Van Lipzig Tuinderijen is a Dutch commercial cucumber grower, operating on 8.5 hectares. Growing cucumbers on an area that spans about 17 soccer fields, the company grows 240 cucumbers per square meter, and is active between January and November of every year.
The company was established in January 2008 in Californië, a development facility which rents greenhouse space to agricultural entrepreneurs on a private basis. Van Lipzig chose to grow at Californië because of the large space it offered, as well as the facility’s high sustainability standards. Cultivation manager Peter van Ninhuys checks the crop-level dew point of cucumbers by monitoring temperature and humidity in combination with object temperature. To capture real-time dew point, a pointed temperature sensor hangs centimeters away from a pointed temperature sensor. Insights from 30MHz sensors, delivered to the ZENSIE dashboard, help van Ninhuys to optimize conditions in the greenhouses and reduce crop loss from mold and rot.
“With 30MHz technology, we’ve started monitoring the temperature of cucumbers— observing how quickly they warm up, and whether temperature falls below dew point. We track these metrics to prevent sunscald and mycosphaerella. In fact, after the first week of sensing, we realized that our tube settings were quite good, and our cucumbers did not have excessive moisture. We also saw an opportunity to lower temperatures and save energy” explains Van Ninhuys.

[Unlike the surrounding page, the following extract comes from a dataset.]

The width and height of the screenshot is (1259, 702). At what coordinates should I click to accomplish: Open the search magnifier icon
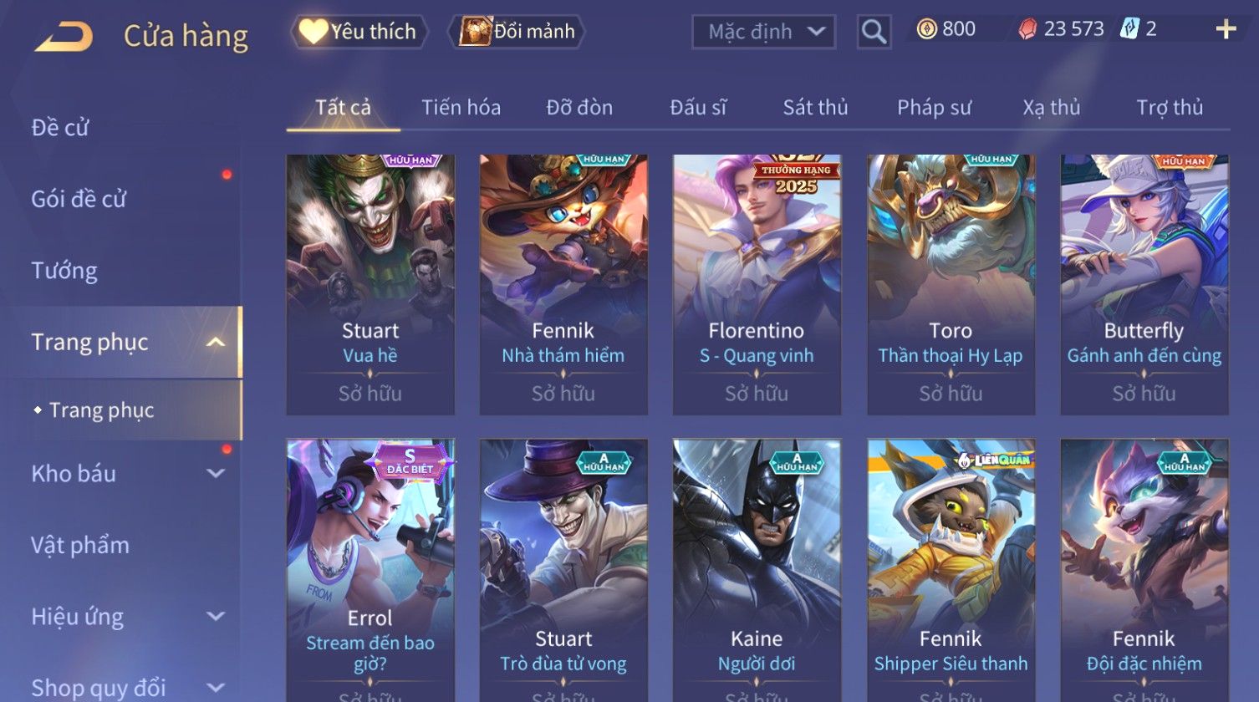coord(874,32)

Temperature loss and root pressure
After monitoring the dewpoint of the cucumber fruit, Van Lipzig monitored the tops of cucumber plants to observe correlations with temperature loss and rain. Just two days into measuring, the company had gathered actionable insights. “We found out that the head temperature cooled very quickly after an unexpected rain shower. As a result, we adapted the screening strategy, so that the head temperature rose quickly to room temperature again. Now we are screening almost every night, preventing cold head problems. We think that this measurement makes it easier to monitor the root pressure. If the head does not cool too quickly relative to the root temperature, this causes less problems in cultivation.”
Affordable and reliable sensors
“Why did we chose to work with 30MHz? In horticulture we are very busy with making our cultivation methods as precise and sustainable as possible. Monitoring and gathering data is crucial here— and we think that’s a good thing. We’ve been on the lookout for affordable, reliable sensors, and 30MHz was a great fit.”